- Extracted records
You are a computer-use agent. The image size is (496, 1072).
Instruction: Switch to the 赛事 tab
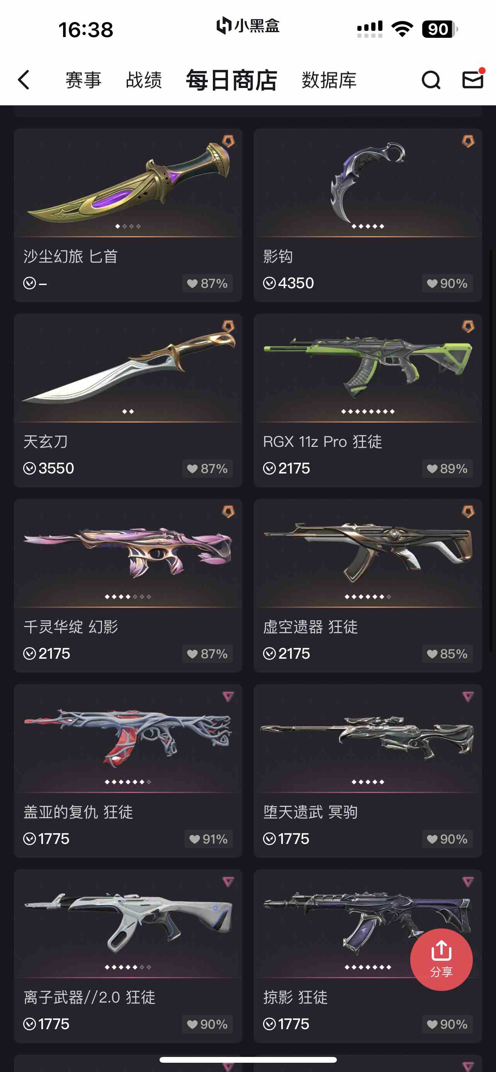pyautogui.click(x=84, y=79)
==
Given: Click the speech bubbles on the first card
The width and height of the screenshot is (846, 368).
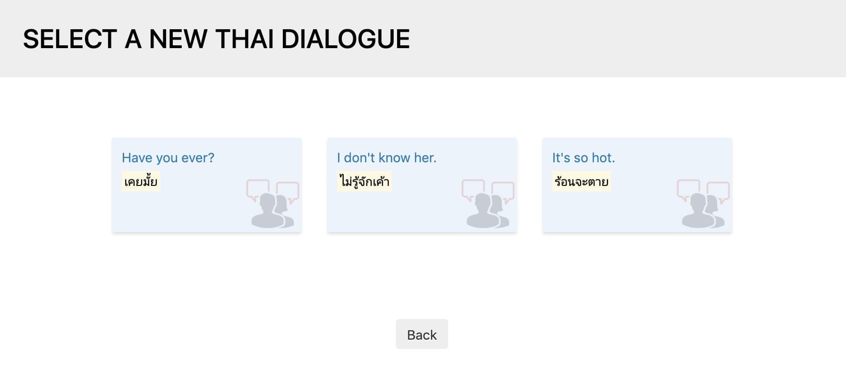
==
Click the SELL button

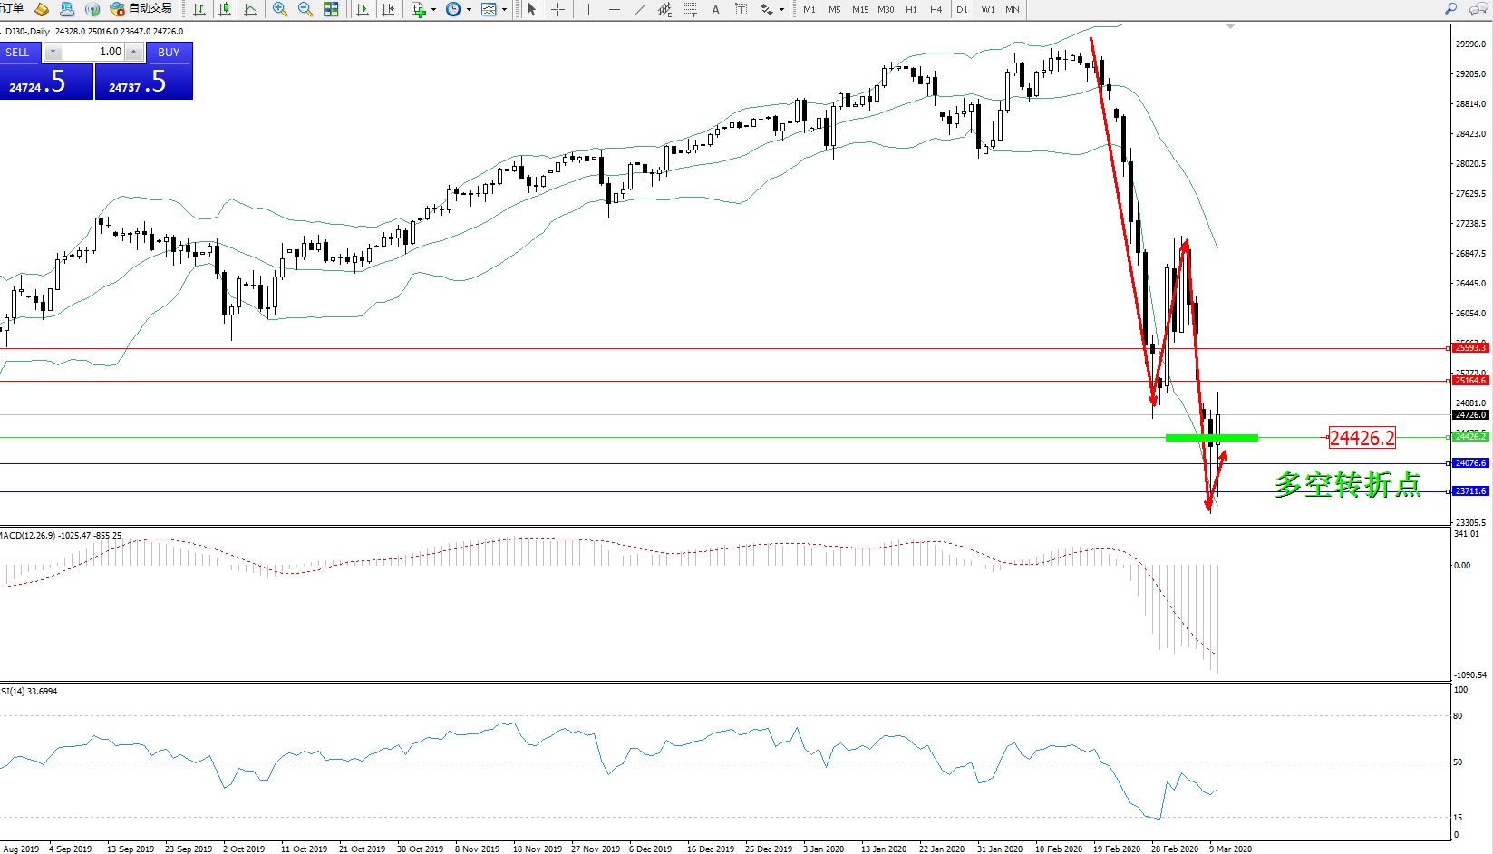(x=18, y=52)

- About this task
From the material above, retype precisely the lines between the line holding "Given: Click the" and the line holding "The width and", inclusive, and nothing beyond them.

- Output below
Given: Click the speech bubbles on the first card
The width and height of the screenshot is (846, 368).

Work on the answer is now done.